EXCERPTED PASSAGE ▸
The gains made by older citizens in the last number of years from pension increases have largely disappeared in real terms following continuing increases in inflation, transport costs and medicine. After a lifetime in service to the state, service which must be acknowledged as having contributed to creating the foundation on which our recent economic prosperity was based, it is only right that the needs of senior citizens be met.

The National Pensions Policy Initiative set a target of 34% of average industrial earnings. We are calling for the government to increase pensions benefits to this level and automatically link it with increases in wage levels.

The weekly Living Alone Allowance has stagnated at €7.70 for a number of years and has thus fallen far behind rising costs over the last number of years. We call on the government to increase it to €15 a week.

We support the individualisation of the pensions process so that spouses are entitled to an independent personal pension.



Despite decades of efforts to bring about true gender equality in Ireland differences still exist both structurally and also as a result of the continued outdated perceptions of women in Irish society. Women are still more likely to be in low paid jobs and to be most responsible for childcare.

Sinn Fein calls for:

• An end to the Limitation Rule, which reduces the actual payment received by household when two adults are each eligible for a social welfare payment. This all to often gives rise to serious problems for women;

• Resource the National Steering Committee on Violence against Women in order to fully implement the Report of the Task Force on Violence against Women;

• Introduce a payment for parental leave at the level of maternity benefit to facilitate a greater take-up rate by parents;

• Part-time Unemployment Benefit for parents with young children to recognise that these parents are unable to work full-time jobs.

STORED DATA ▸
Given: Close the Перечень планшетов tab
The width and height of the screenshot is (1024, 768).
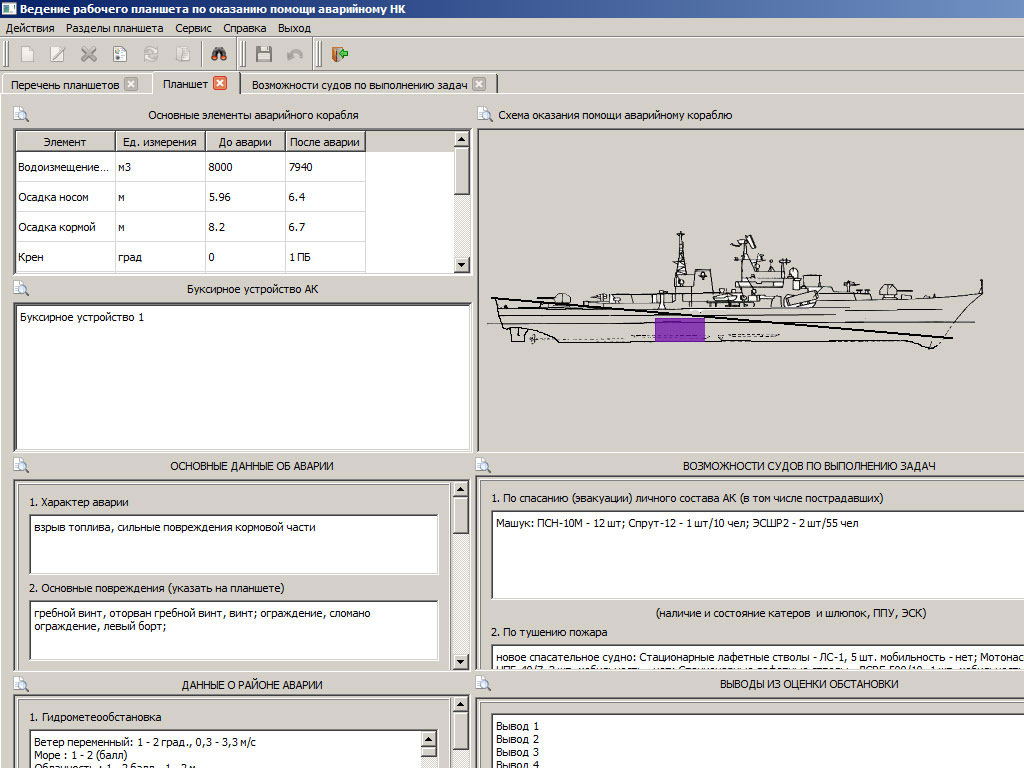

--

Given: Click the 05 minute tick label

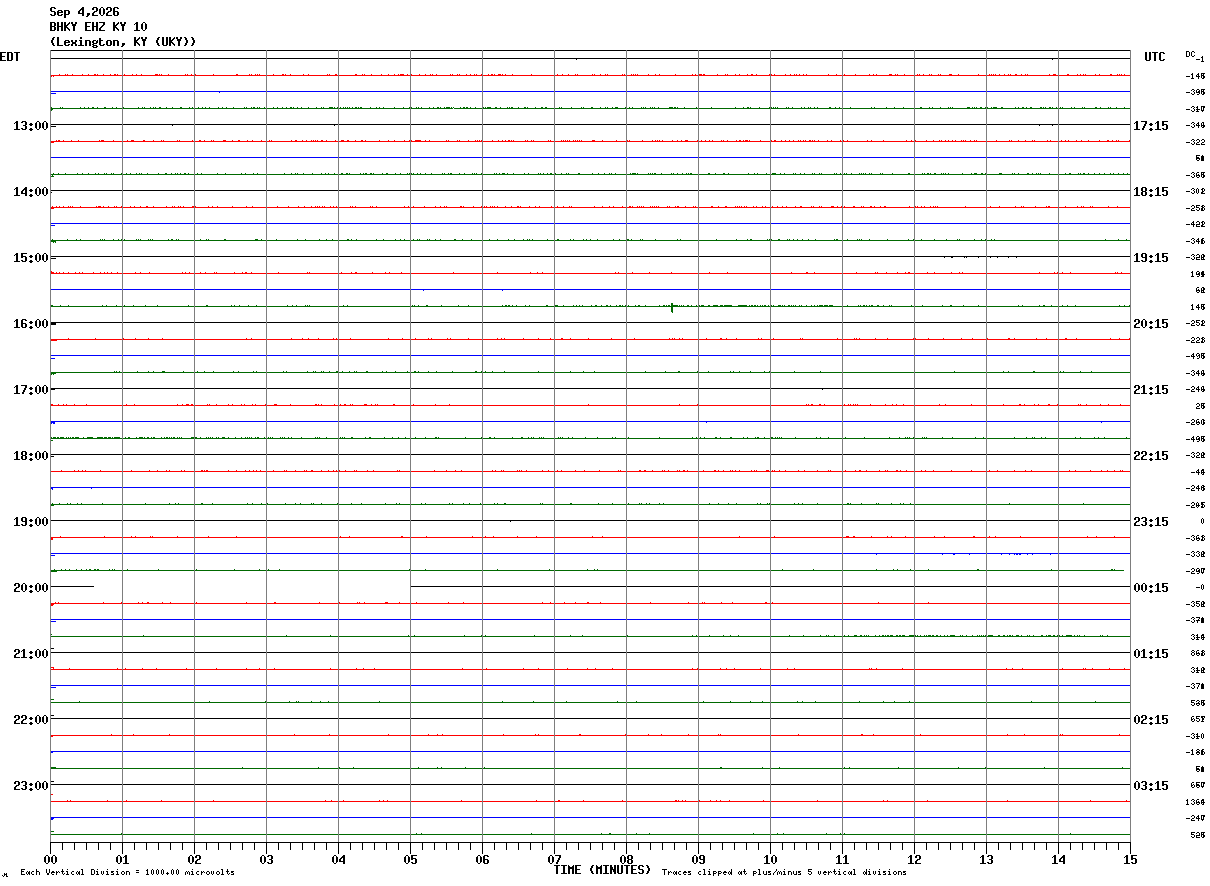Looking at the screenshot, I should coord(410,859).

REQUIREMENT ▸
Continue the Sinn Fein policy text on pensions and gender equality from its last sentence.

ANSWER AREA ▸
Asylum Seekers

Perhaps some of the most vulnerable in Irish society are those who are newest to it, often fleeing persecution or hatred at home. Asylum seekers find themselves in a country where they may not know the language and will often be without substantial financial resources. The subsistence currently being made available to asylum seekers must be increased. Most importantly, they should be allowed to take up paid employment while waiting for their application to be processed.


Community Employment Schemes

The cutbacks in CE schemes is one of the most vicious elements of the coalition government’s offensive against the poor and vulnerable in Irish society. CE schemes provide badly needed services, making up for the failures of successive governments to invest properly in public services. They provide skills, personal development and empowerment to the people on the schemes. They are an essential part of the development and community spirit of many disadvantaged areas in the state.

• The PPF pledge to fund 28,000 CE places should be honoured and maintained throughout 2003;

• Sinn Fein calls on the government to withdraw its threatened abolition of 5000 CE places.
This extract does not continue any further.